__What is being asked__:
Rewrite the material below, changing every "Palette" to "Layers" and keeping everything else the same. Omit the pictures from your version.

** start of Input data **

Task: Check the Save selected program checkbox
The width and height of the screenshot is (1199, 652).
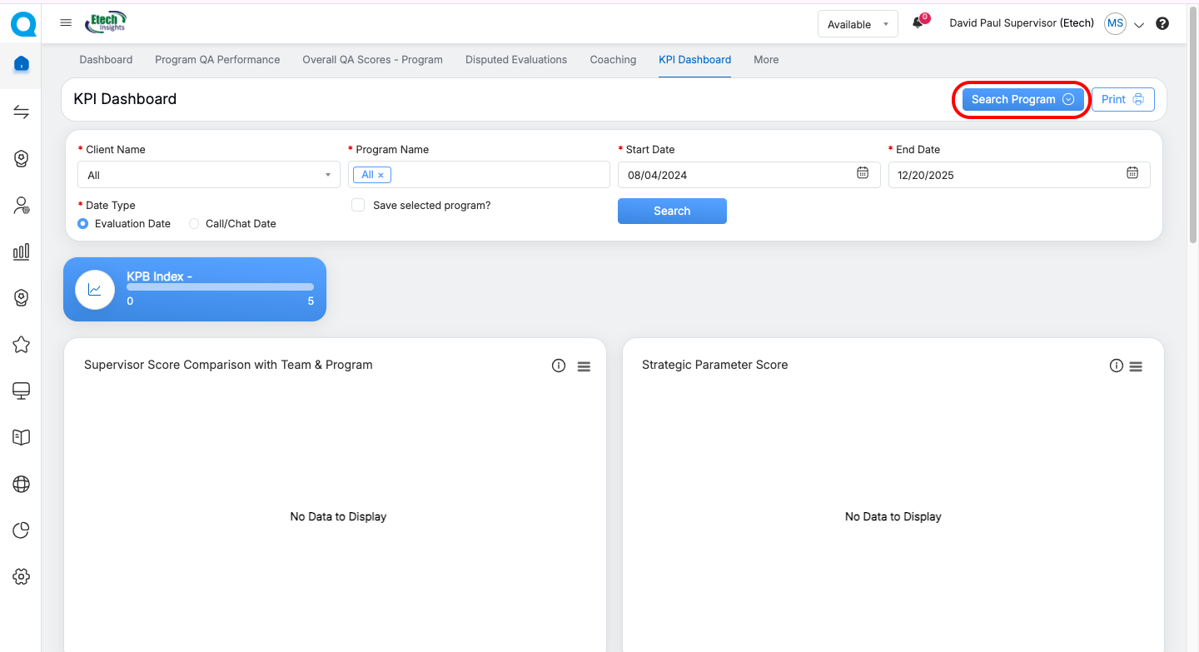Action: coord(358,205)
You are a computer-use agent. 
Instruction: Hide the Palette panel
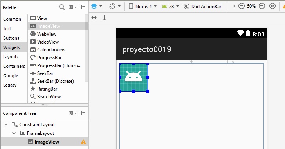pyautogui.click(x=83, y=7)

** end of Input data **

__Result for this task__:
Task: Check the Save selected program checkbox
The width and height of the screenshot is (1199, 652).
Action: coord(358,205)
You are a computer-use agent. 
Instruction: Hide the Layers panel
pyautogui.click(x=83, y=7)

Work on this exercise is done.